Note: Updated May 2, 2018, to correct a link in the reference section. The error was introduced in editing.
Explore this issueApril 2018
A 44-year-old Caucasian woman presented to the outpatient rheumatology clinic that had followed her for several years for rheumatoid arthritis. She was compliant with her regimen of hydroxychloroquine, etanercept and salsalate. Her chief complaint was worsening pain in her left wrist with constant numbness and tingling and intermittent burning in the hand, particularly the first three-and-a-half fingers. Pain was worse at night. She had previously undergone successful carpal tunnel injections for this pain. She was wearing her splint nightly. Due to pain recurrence and severity, she had been recently referred to a hand surgeon for evaluation.
At this office visit, the physical examination included positive Tinel’s and Phalen’s tests on the affected side. Strength of the first digit was mildly diminished. She requested another injection to give her temporary relief while awaiting the orthopedic appointment. Using accepted topographical landmarks and targeting an area to the ulnar side of the median nerve, two attempts were made for perineural corticosteroid injection into her left carpal tunnel. The patient described severe paresthesia in her hand immediately upon needle insertion on both attempts. The procedure was terminated, and she was referred for sonographic evaluation and ultrasound-guided injection.
Ultrasound (US) revealed an enlarged, hypoechoic median nerve that had lost echotexture. Cross-sectional measurement of the median nerve at the wrist and forearm revealed the wrist to forearm ratio (WFR) quotient was 2.1; the median nerve had swollen to more than twice its normal size proximal to compression in the carpal tunnel. The swollen median nerve had a cross-sectional area (CSA) of 11 sq. mm.1 A notch sign, or abrupt compression of the median nerve, was noted. The US also identified significant noncompressible tenosynovitis of the flexor pollicis longus (FPL), displacing the median nerve in an ulnar direction directly in the needle path of the previous injection attempts. Power Doppler was positive surrounding the tendon. The flexor retinaculum (FR, also known as the transverse carpal ligament, or TCL) located just superficial to the median nerve had a normal sonographic appearance. (See Figure 1, for a schematic of normal carpal tunnel anatomy, and Figure 2, for this patient’s left volar wrist ultrasound, transverse view.)

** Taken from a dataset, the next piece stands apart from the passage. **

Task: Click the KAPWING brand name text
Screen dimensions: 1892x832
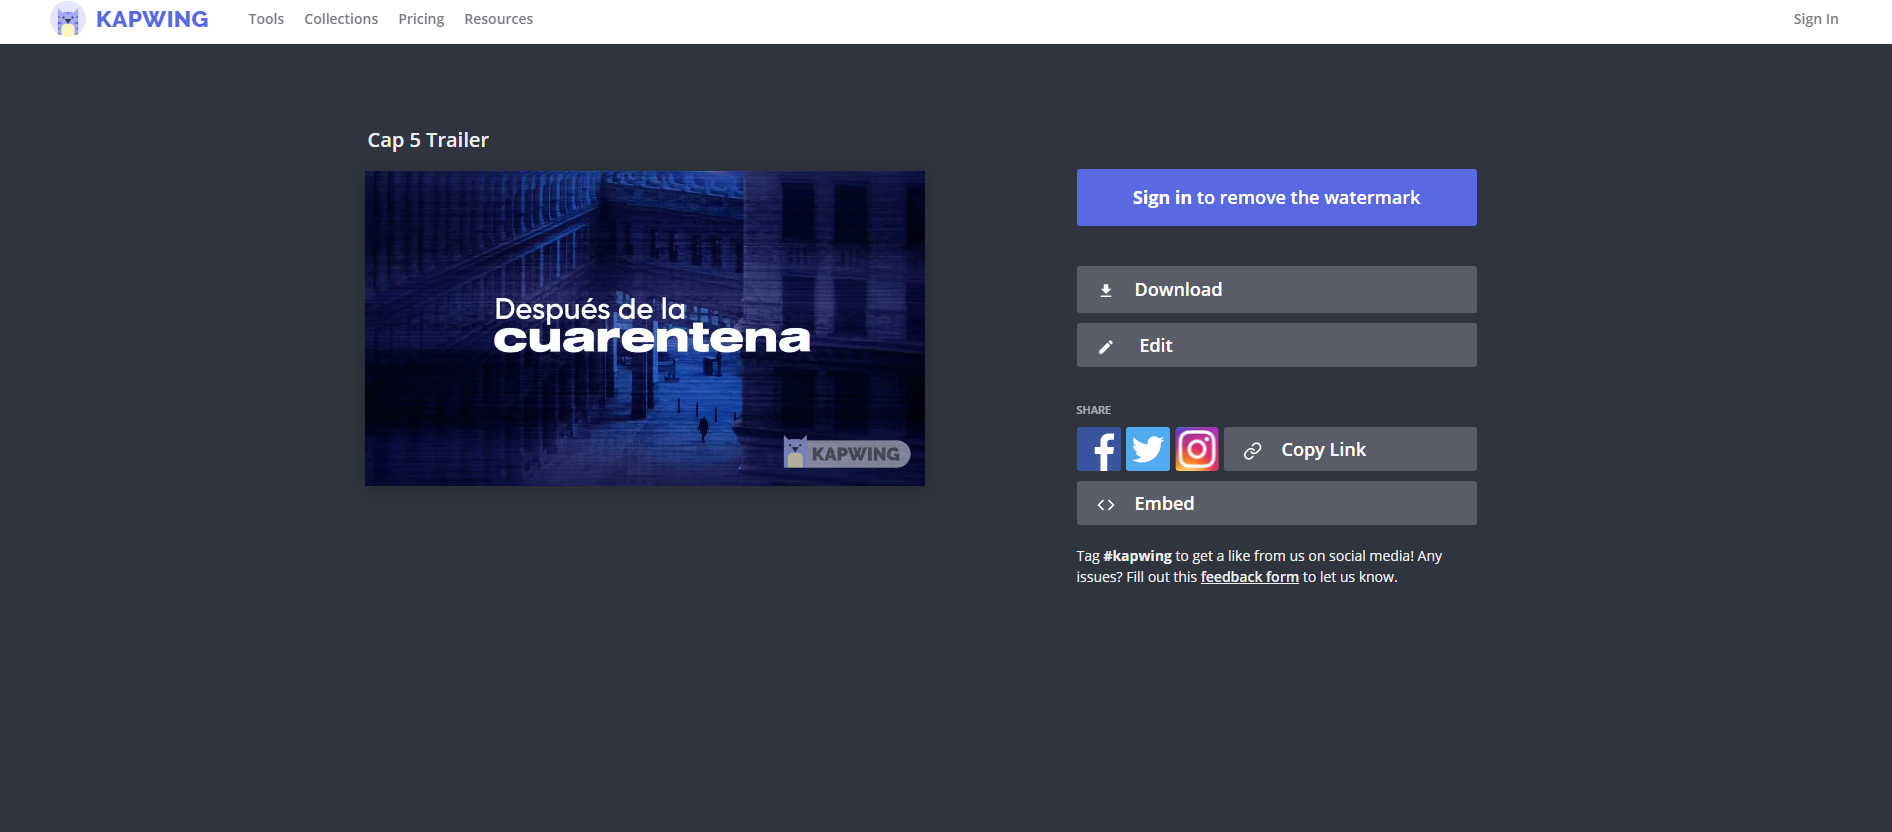Action: click(x=152, y=19)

An ultrasound-guided corticosteroid injection of the FPL tendon sheath on the radial aspect of the median nerve (rather than the usual ulnar side with non-US-guided injections) resulted in dramatic reduction of the tenosynovitis and marked improvement of all symptoms. The medication regimen for her rheumatoid arthritis was then changed due to the suboptimal control of the disease process as indicated by the extensive tenosynovitis. In addition, it was appreciated that with even severe active tenosynovitis, successful treatment of the median nerve compression could occur with medical rather than surgical intervention.